The Mandurian Candidate - Primitivo

Manduria is a town in the region of Apulia, the heel of Italy's "boot." The warm climate brings the best out of the Primitivo grape, known in the province of Taranto as Primitivo di Manduria. In the US, particularly California, the grape grows under the name of Zinfandel. In Manduria, they like to think of the Puglia Primitivos as a pyramid, with the Primitivo di Manduria DOC at the top.
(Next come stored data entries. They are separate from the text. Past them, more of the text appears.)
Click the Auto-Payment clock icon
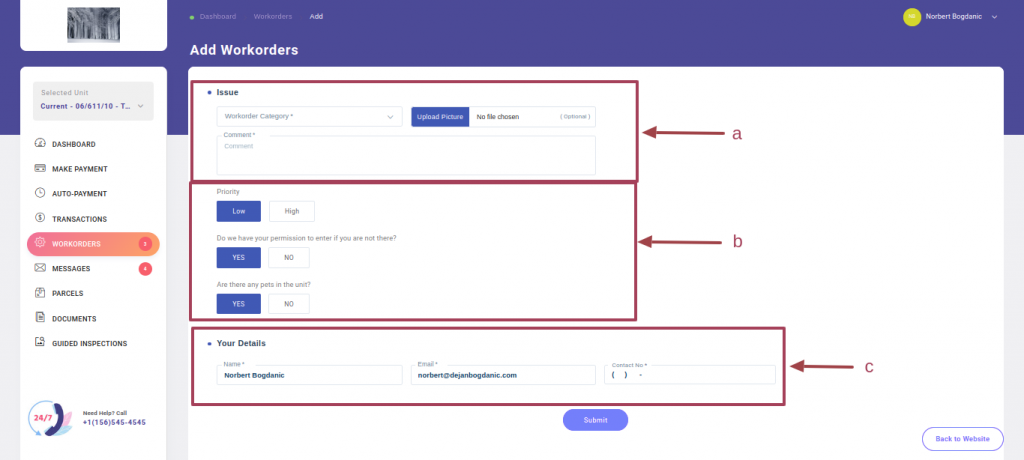 click(40, 193)
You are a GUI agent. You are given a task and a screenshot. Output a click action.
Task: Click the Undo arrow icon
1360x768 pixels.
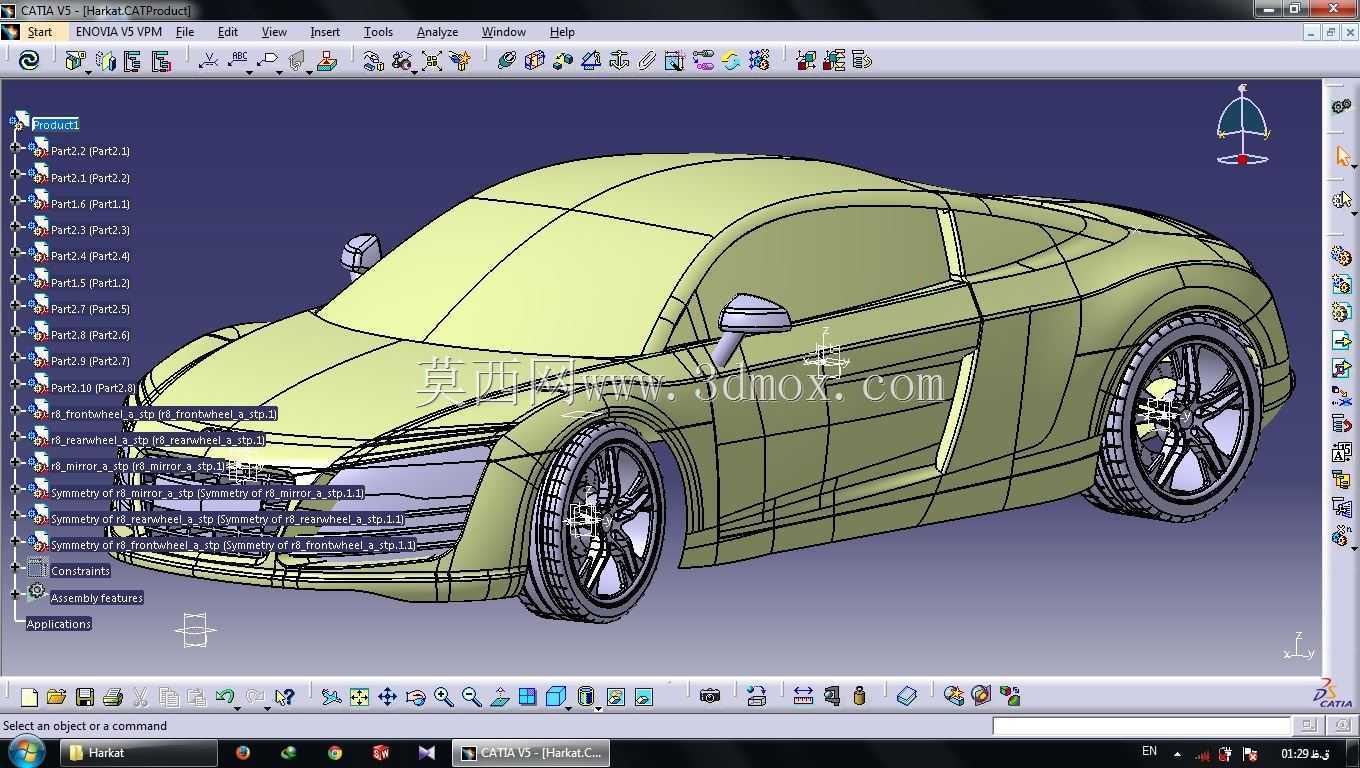(224, 696)
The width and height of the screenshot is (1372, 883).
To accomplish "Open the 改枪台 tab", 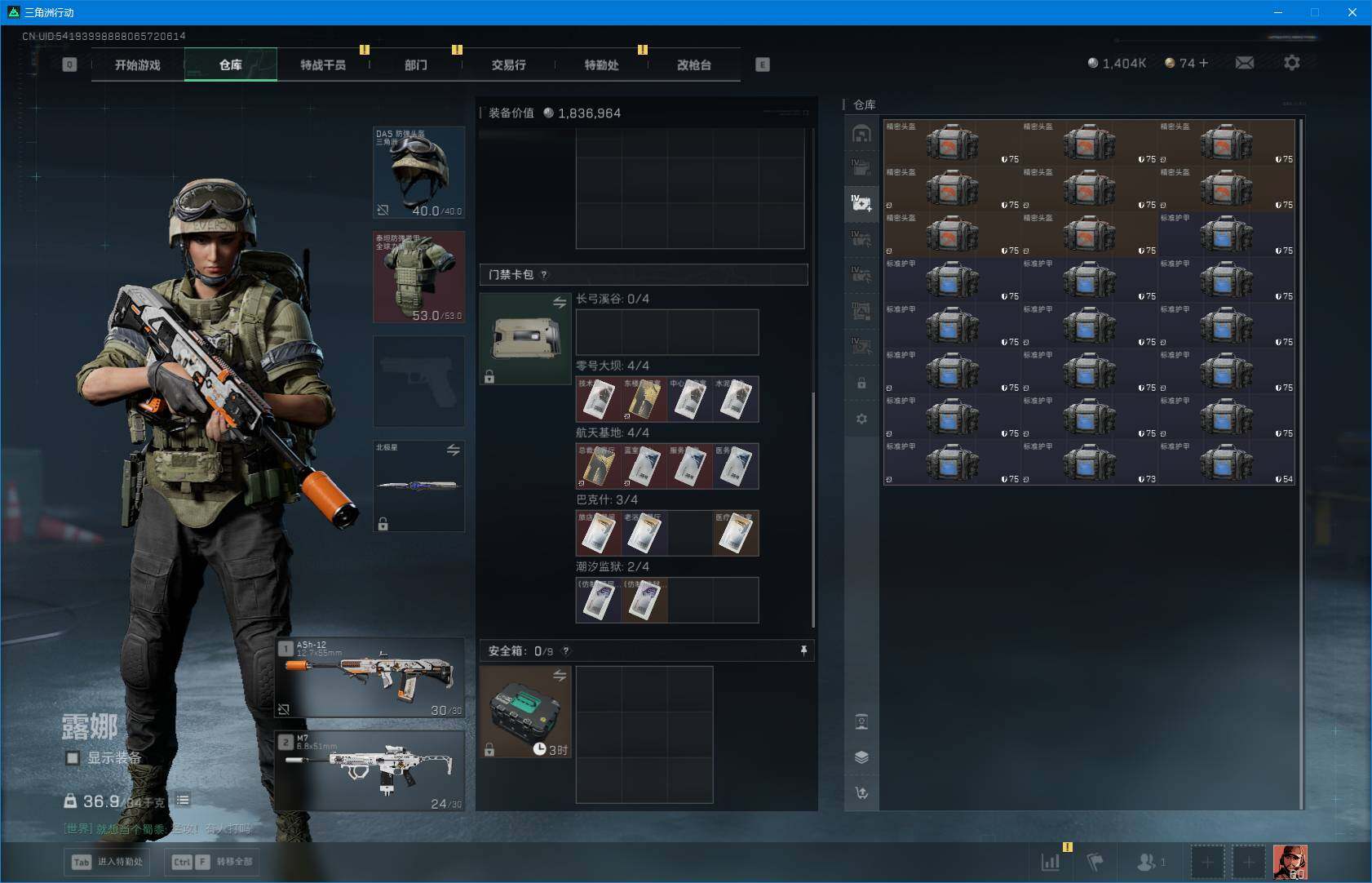I will point(693,64).
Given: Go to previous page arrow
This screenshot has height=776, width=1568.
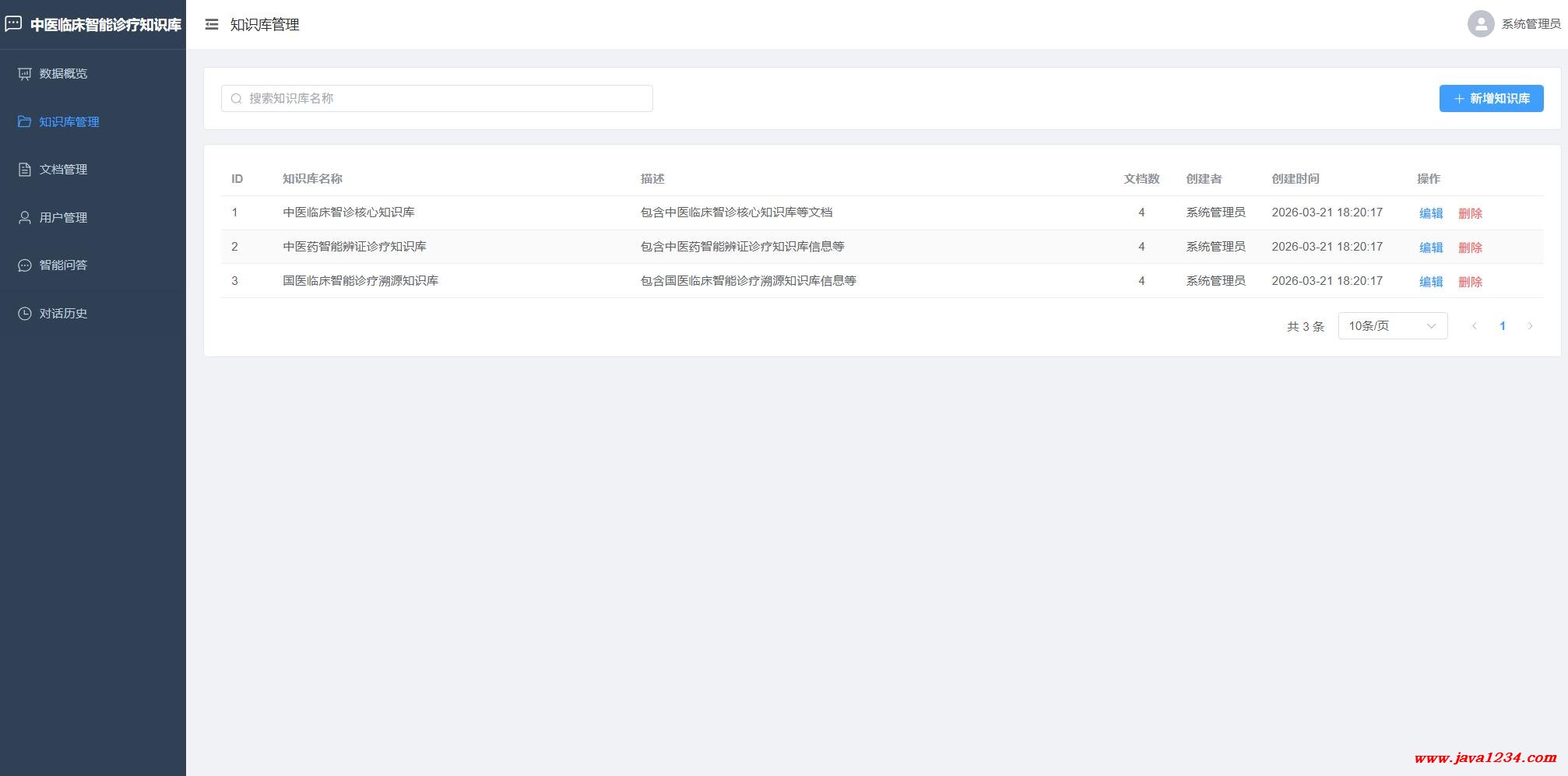Looking at the screenshot, I should tap(1474, 326).
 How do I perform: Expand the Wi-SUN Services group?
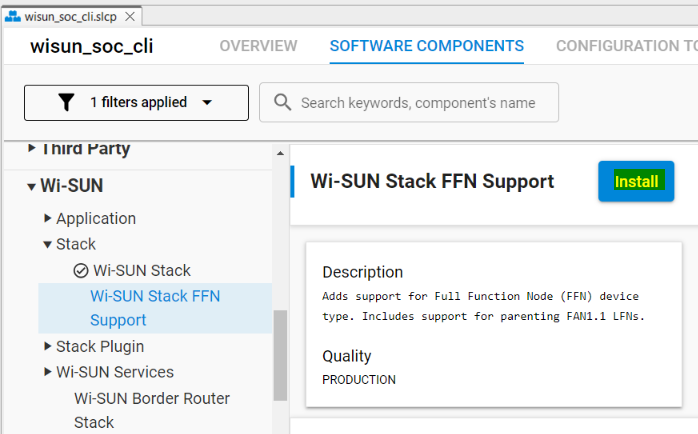pos(47,372)
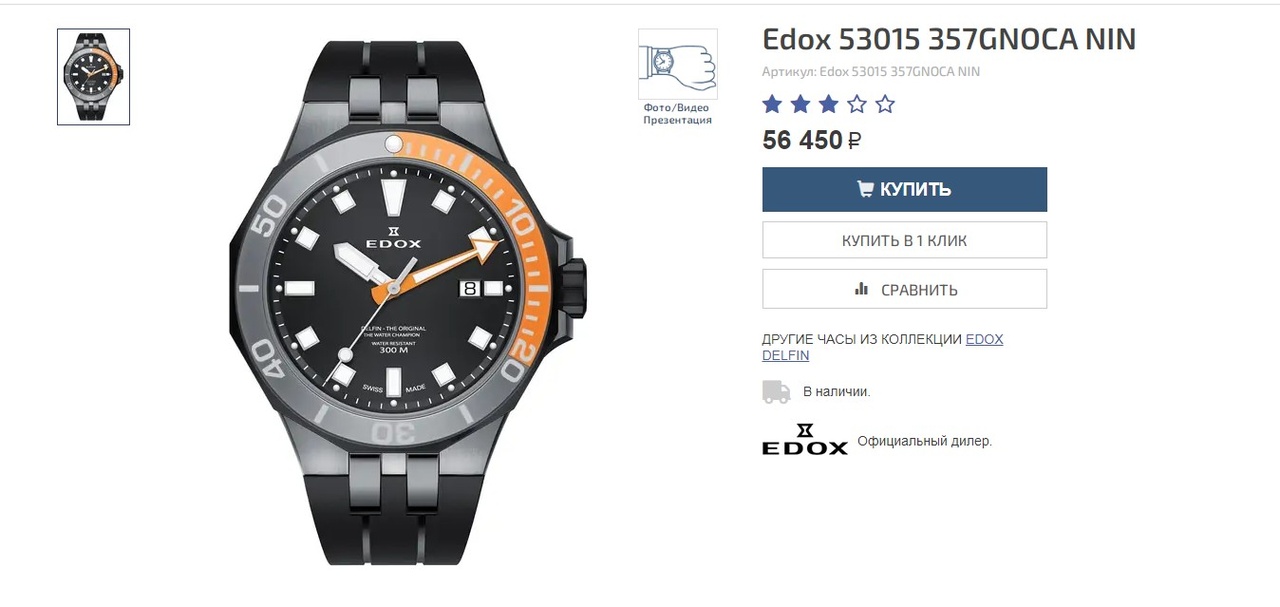This screenshot has height=607, width=1280.
Task: Click the delivery truck availability icon
Action: [x=776, y=392]
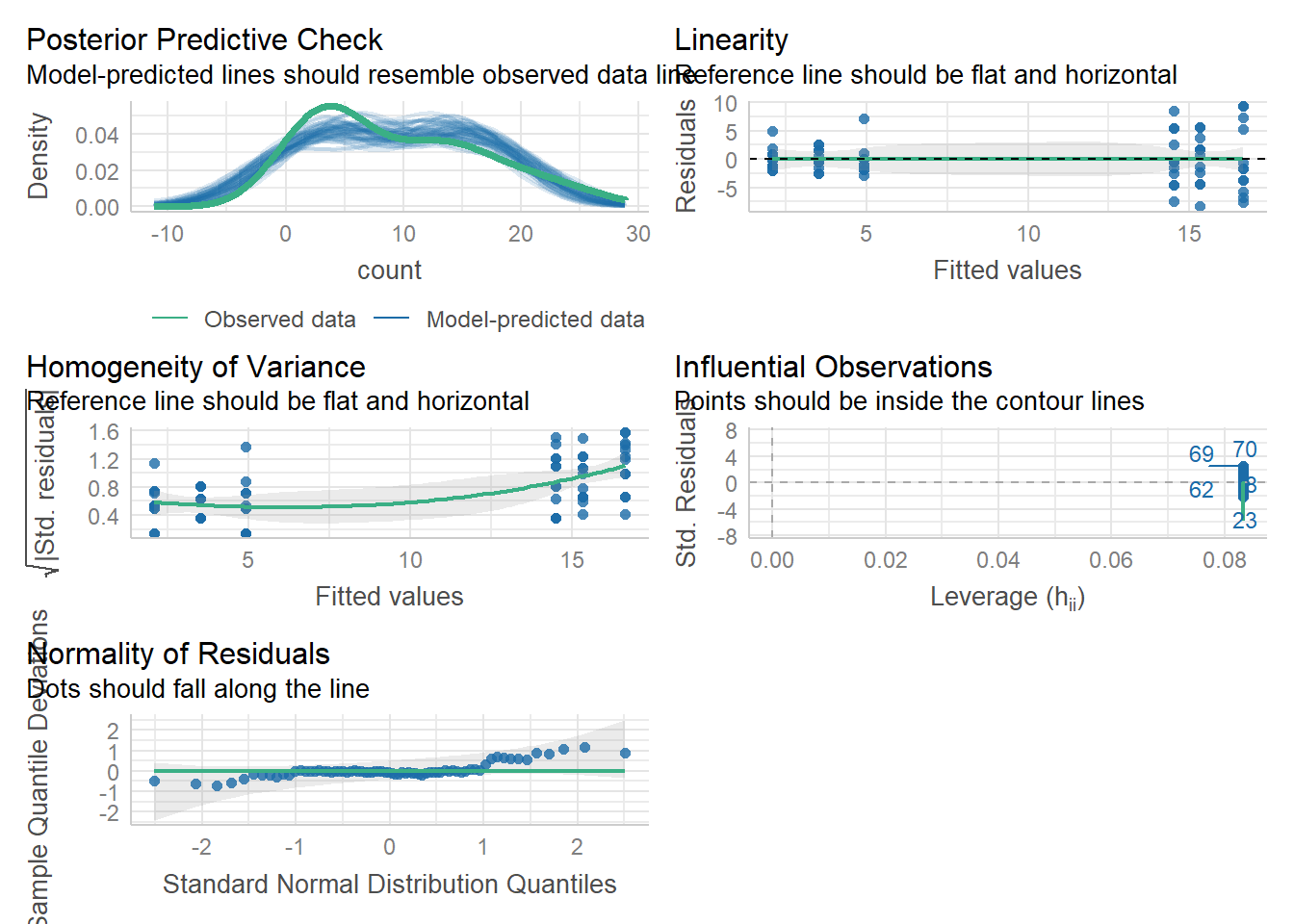Click the "Dots should fall along the line" subtitle
Viewport: 1294px width, 924px height.
click(197, 689)
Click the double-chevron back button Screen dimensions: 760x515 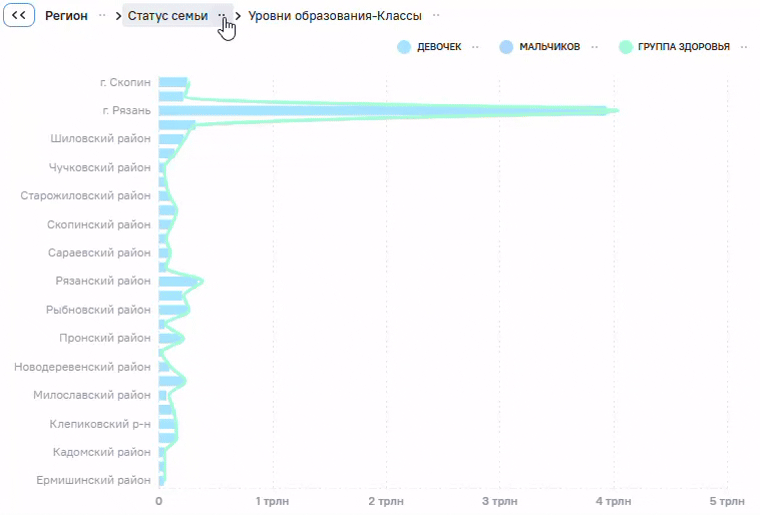[19, 15]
Mottura Vini Primitivo di Manduria Stilio 2019

This wine was made from grapes that were partially dried, reducing the water content by a quarter or so and leaving a much more concentrated flavor. Winemaker Teodosio D'Apolito works the magic with the fruit from the Mottura family vineyards. Aging took place over six months in French oak barrels, with another three months in the bottle. Alcohol hits 14.5% abv

This medium-dark wine has a nose of smoke, earth and pepper, on top of brambly red fruit. The palate is savory and supple, with red currant, coffee notes and a raspberry tartness. There is also a mocha sense which comes through after a bit of time in the glass. The finish is quite lengthy, and quite a joy to savor.  

Tenuta Giustini Primitivo di Manduria Acinorè

The vineyards of 50-year-old bush vines were passed down through generations, and in 2006 the Giustini family started making wine from their grapes.  That's an extremely short duration, especially by European standards, but their decision to make wine has shown to be a good one.  The winemaking is done by Giuseppe and Salvatore Papadopoli.  Aging happened over six months time in small French oak barrels with another couple of months in the bottle.  Alcohol is quite high, normal for the wines of the region, at 15% abv.  

This wine's nose is a perfumed dream, all dark red fruit with a gorgeous layer of spice and herbs. After being open for awhile, smoke really takes over. The palate brings black cherry to the forefront on a wave of sage and a refreshing acidity. Pair it with some meatballs, now.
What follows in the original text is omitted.